My patience has grown pretty thin, too, with people in my life.  I have no time for people who have no time for me.  The same closing of the ranks happened when Dad passed on, that sense of finding out who in your life really cares about you and who doesn’t.  And I gather some of this is dealing with people who don’t have this kind of experience, who think the death of a parent is something you feel bad about for a few weeks, and then everything is fine.  Not quite sensing the full gravity of the situation, and that it isn’t all-day weeping and chest beating, but more of a lifestyle change that takes months and even years to fully assimilate.  I can guarantee that some of the people I’ve had issues with recently don’t grasp this simply because they haven’t experienced it for themselves.  There’s no point in vindictively predicting, “One day they’ll understand.”  Of course they will.  I didn’t understand any of this before I experienced it either.  My sense of support was just as hollow and ill equipped.

I don’t want any of this to sound as if the world must stop because my Mom passed on.  If anything, I want it to sound as if I’m grasping that the world stops for everyone who goes through the death of a parent, and now I get it.  And I guess that lack of patience I now feel is directed more towards people who seem so self absorbed and unable to grasp even the most basic tenet of death – that the world will go on without us.  There is no empathy in people who think it’s funny or “someone else’s job” to pick their chewing gum out of a urinal, or weave around them on a crowded staircase because they just have to type this text right now at 5:05 pm in a midtown Manhattan subway station.  It gets tiresome and mildly abrasive to be around people this clueless about life.

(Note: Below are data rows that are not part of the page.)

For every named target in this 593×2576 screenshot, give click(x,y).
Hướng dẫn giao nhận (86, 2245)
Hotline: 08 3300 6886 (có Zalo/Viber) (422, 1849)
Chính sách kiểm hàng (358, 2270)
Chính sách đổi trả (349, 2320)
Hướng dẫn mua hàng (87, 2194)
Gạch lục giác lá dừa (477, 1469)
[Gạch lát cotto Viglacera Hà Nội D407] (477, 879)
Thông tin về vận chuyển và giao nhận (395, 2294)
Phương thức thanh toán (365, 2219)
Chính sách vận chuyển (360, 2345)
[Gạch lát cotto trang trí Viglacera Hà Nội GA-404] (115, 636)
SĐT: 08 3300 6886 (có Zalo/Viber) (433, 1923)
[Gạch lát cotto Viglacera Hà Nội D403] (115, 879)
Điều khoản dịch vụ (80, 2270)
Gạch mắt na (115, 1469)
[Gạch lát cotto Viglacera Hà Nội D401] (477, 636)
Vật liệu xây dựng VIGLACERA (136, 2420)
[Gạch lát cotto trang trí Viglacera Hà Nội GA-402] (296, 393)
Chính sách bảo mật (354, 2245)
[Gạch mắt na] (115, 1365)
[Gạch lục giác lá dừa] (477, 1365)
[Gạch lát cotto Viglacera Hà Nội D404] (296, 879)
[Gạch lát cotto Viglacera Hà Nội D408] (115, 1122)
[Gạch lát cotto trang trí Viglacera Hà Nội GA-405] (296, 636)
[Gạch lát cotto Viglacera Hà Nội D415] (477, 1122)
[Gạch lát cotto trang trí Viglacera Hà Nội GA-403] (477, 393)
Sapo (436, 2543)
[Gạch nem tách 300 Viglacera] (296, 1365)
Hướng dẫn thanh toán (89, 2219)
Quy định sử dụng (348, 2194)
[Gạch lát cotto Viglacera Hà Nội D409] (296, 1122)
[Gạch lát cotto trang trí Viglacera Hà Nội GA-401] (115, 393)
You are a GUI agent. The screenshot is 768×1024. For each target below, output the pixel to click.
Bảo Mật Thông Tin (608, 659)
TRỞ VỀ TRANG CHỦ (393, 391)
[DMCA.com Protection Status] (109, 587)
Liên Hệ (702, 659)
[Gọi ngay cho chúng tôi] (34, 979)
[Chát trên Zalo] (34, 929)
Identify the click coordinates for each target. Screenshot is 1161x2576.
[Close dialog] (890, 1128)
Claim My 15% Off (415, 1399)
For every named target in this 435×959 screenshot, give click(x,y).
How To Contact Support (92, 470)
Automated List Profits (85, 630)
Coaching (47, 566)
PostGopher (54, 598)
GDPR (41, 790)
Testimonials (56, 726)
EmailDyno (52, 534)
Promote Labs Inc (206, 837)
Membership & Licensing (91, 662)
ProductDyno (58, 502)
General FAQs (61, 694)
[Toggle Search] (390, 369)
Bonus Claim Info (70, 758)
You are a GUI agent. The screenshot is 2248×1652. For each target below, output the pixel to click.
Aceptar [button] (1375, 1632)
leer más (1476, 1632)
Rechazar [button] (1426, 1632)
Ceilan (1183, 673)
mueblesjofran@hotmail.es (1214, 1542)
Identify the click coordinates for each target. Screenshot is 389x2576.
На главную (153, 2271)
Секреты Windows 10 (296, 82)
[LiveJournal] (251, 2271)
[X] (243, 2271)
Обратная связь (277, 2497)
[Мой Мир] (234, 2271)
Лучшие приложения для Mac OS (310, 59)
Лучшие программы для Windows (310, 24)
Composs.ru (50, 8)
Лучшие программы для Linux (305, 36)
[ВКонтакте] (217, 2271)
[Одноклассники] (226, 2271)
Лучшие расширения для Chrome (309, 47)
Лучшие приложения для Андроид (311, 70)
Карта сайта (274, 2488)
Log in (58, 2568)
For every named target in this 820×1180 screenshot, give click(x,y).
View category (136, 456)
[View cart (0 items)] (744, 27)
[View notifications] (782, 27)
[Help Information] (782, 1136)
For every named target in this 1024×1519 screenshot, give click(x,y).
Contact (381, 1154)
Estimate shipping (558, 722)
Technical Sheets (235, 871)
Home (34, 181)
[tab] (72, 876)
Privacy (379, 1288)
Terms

Death makes you aware of other people, that they’ve gone through or are going through this, and you’re now part of the same tribe.  I was going to write “unfortunate” tribe, but that’s not true, again, it’s just the way of the world.  I gather some people are born empathetic, but I suspect most of us need to have life beat it into us.  If anything, I can see down the road and grasp that sooner or later, I’m going to find myself less irritated by the assholes of the world.  Simply because I won’t have time to waste on them, and that’s something you become much more aware of on the other side of the hill.  But it’s something to work through when your senses are frayed and tested as they are by the death of a parent.  I guess empathy is the one thing I’m aware of now that’s completely missing from a cool song like “People Who Died.”  It captures the anger and blind rage around death, if nothing else, but those feelings tend to come and go pretty quickly.  I don’t know if Jim Carroll beat his parents to the grave or not, but these days I’d be more interested to see or hear what he created with that knowledge.